La serie es la unidad básica de medición en el tiro con arco de competición. Cada vez que suenan las señales de inicio, el arquero toma sus tres flechas, adopta su postura, y dispara en el tiempo reglamentario. Al terminar, se anota la puntuación de las tres flechas y se inicia el ciclo siguiente. Esta estructura modular da al deporte su ritmo característico: breves explosiones de concentración intensa separadas por momentos de recuperación, anotación y recolocación.

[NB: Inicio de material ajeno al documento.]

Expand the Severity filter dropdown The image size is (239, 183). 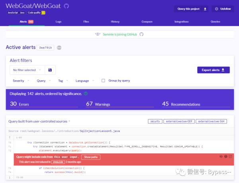click(21, 81)
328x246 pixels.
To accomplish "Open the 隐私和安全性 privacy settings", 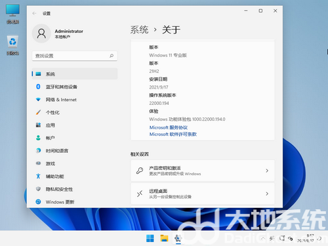I will pos(75,189).
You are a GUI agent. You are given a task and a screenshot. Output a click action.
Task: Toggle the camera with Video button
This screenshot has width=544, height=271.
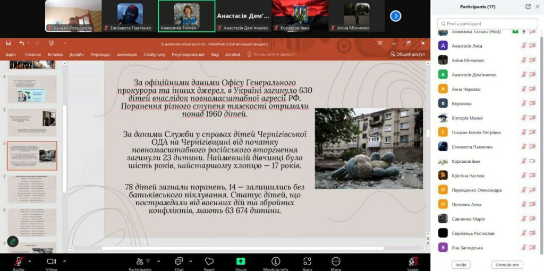coord(52,261)
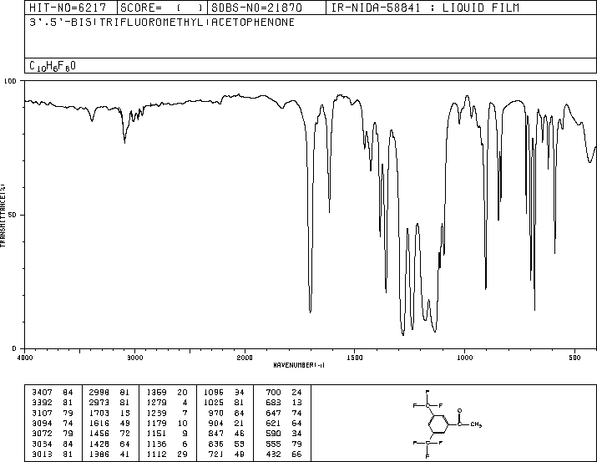Select the compound name Bis(trifluoromethyl)acetophenone text
This screenshot has height=462, width=597.
click(162, 23)
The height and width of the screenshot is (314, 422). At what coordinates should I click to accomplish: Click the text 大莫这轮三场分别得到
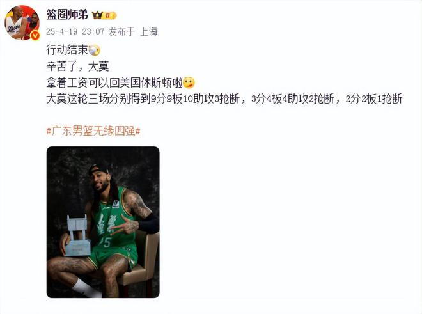point(98,99)
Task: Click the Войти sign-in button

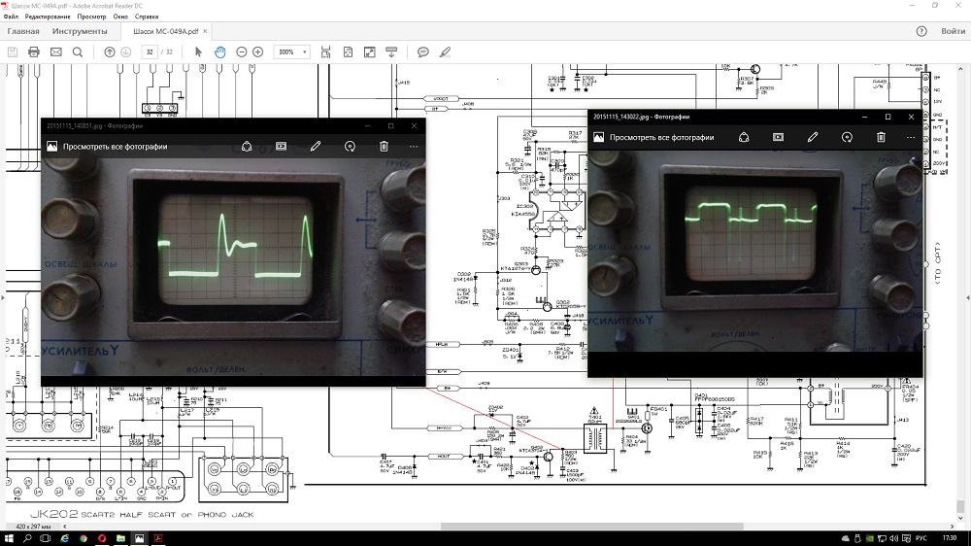Action: pyautogui.click(x=953, y=31)
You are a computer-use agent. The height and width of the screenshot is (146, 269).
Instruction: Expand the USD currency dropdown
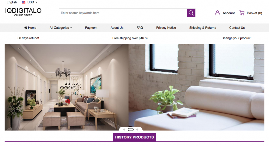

En la ronda clasificatoria de 72 flechas (el ranking round), los arqueros disparan 24 series de 3 flechas, alternando el tiempo de disparo con el de recogida de flechas y anotación. La puntuación máxima posible en esa ronda es de 720 puntos, y las marcas mundiales superan los 700. En la fase de eliminación directa, las series se organizan en sets, y cada serie individual puede decidir quién gana ese set concreto.
La gestión del tiempo dentro de la serie es una habilidad en sí misma. Los arqueros de élite desarrollan rutinas de disparo cronometradas al segundo para garantizar que las tres flechas salgan con idéntica preparación mental y técnica. Lanzar la primera flecha demasiado rápido, antes de que la concentración esté plena, puede dar margen temporal cómodo pero sacrificar puntuación. Disparar demasiado despacio crea presión de reloj en las dos últimas flechas. Encontrar el ritmo óptimo personal es parte fundamental del entrenamiento de élite.